● WORK REQUEST
Every entry that follows should be output exactly, and every image in it left out.

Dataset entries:
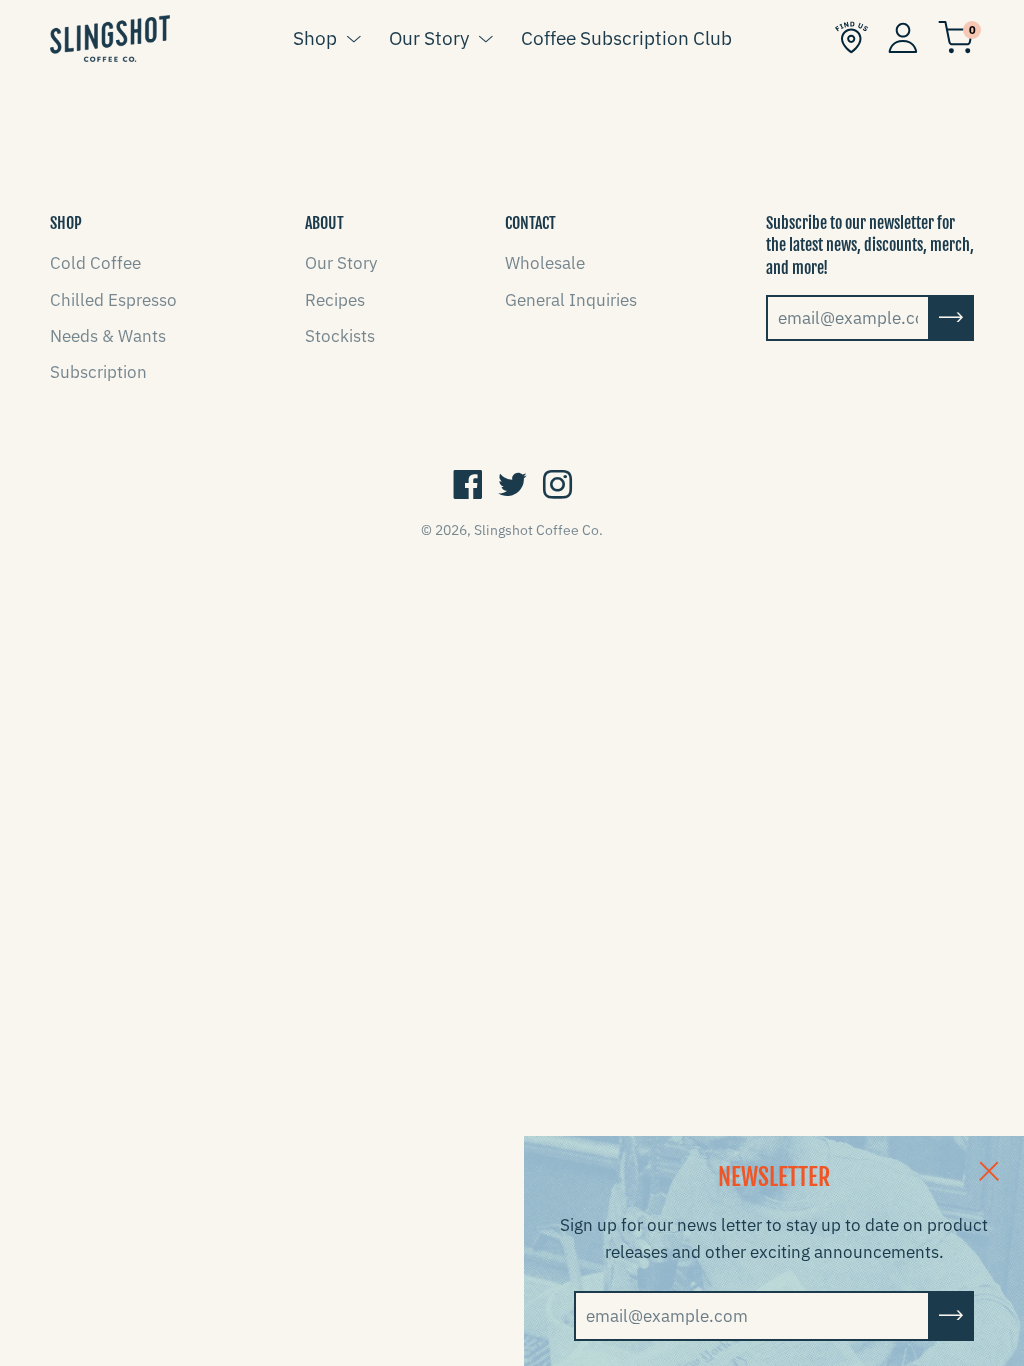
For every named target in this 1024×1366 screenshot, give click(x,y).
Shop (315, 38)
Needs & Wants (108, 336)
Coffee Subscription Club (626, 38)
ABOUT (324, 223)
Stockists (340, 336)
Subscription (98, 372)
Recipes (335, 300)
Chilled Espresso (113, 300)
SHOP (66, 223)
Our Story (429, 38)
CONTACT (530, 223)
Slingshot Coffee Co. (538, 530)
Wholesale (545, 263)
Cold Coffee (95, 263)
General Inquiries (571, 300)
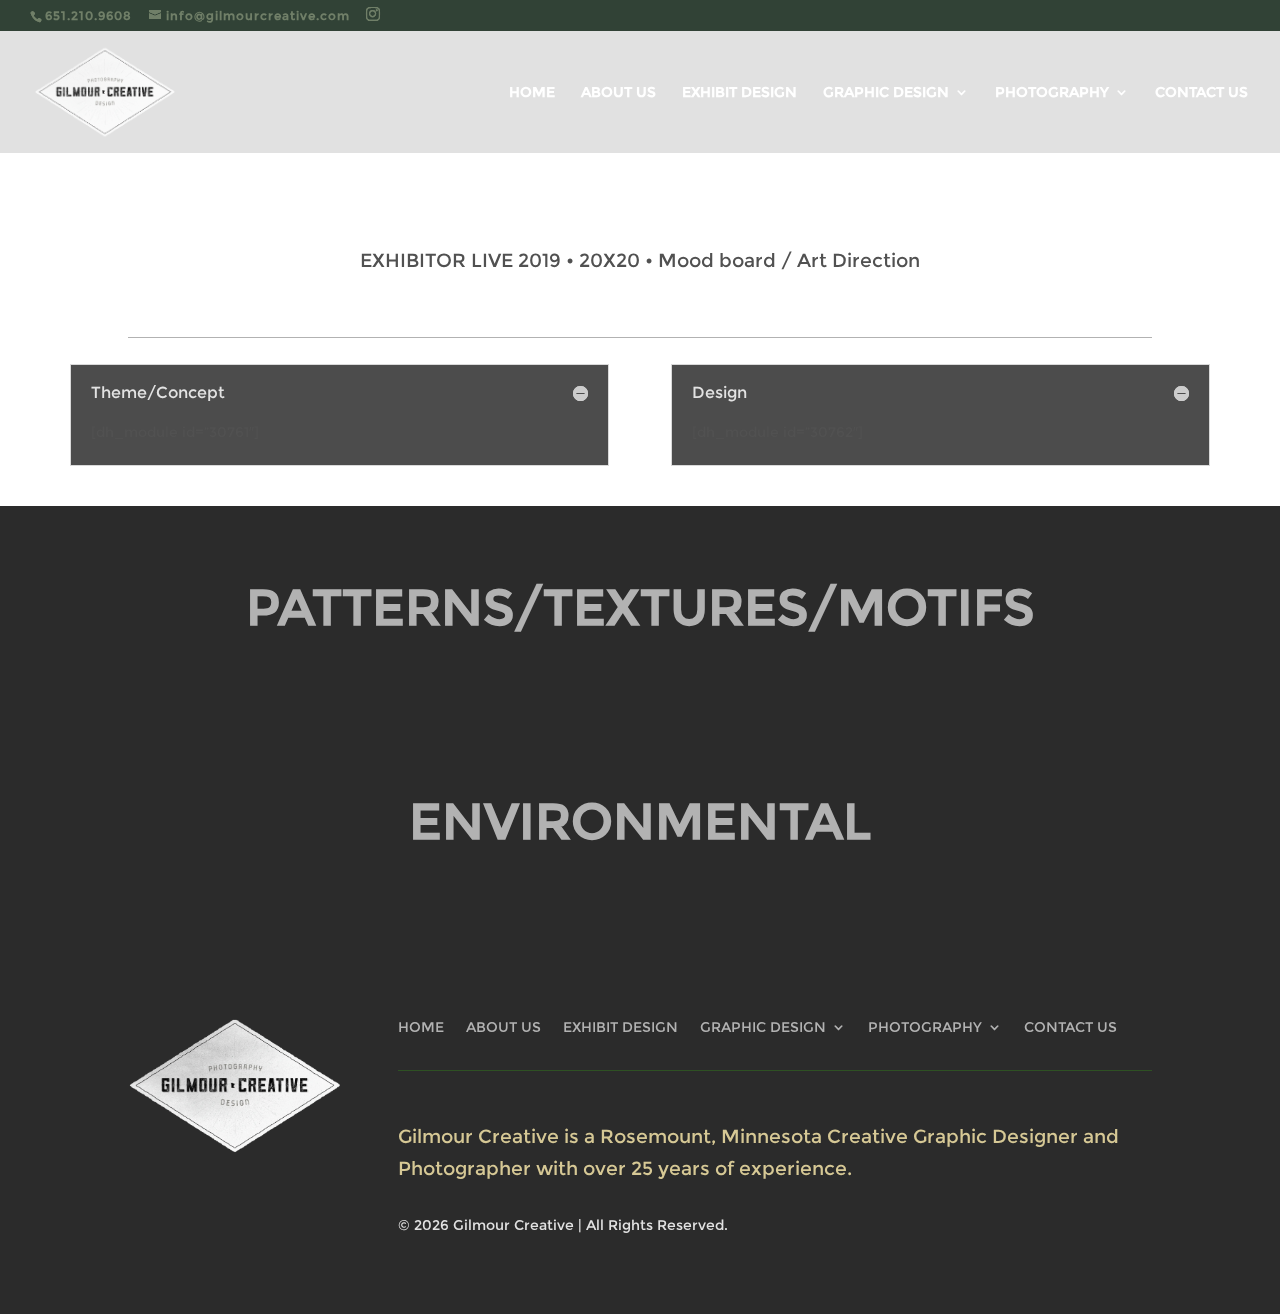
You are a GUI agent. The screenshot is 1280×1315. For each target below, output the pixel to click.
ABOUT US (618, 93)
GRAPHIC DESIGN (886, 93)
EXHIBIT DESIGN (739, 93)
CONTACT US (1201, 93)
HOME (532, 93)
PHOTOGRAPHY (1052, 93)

● TASK OUTPUT
For every named target in this 1024×1366 screenshot, give click(x,y).
Shop (315, 38)
Needs & Wants (108, 336)
Coffee Subscription Club (626, 38)
ABOUT (324, 223)
Stockists (340, 336)
Subscription (98, 372)
Recipes (335, 300)
Chilled Espresso (113, 300)
SHOP (66, 223)
Our Story (429, 38)
CONTACT (530, 223)
Slingshot Coffee Co. (538, 530)
Wholesale (545, 263)
Cold Coffee (95, 263)
General Inquiries (571, 300)
You are a GUI agent. The screenshot is 1280×1315. For each target below, output the pixel to click.
ABOUT US (618, 93)
GRAPHIC DESIGN (886, 93)
EXHIBIT DESIGN (739, 93)
CONTACT US (1201, 93)
HOME (532, 93)
PHOTOGRAPHY (1052, 93)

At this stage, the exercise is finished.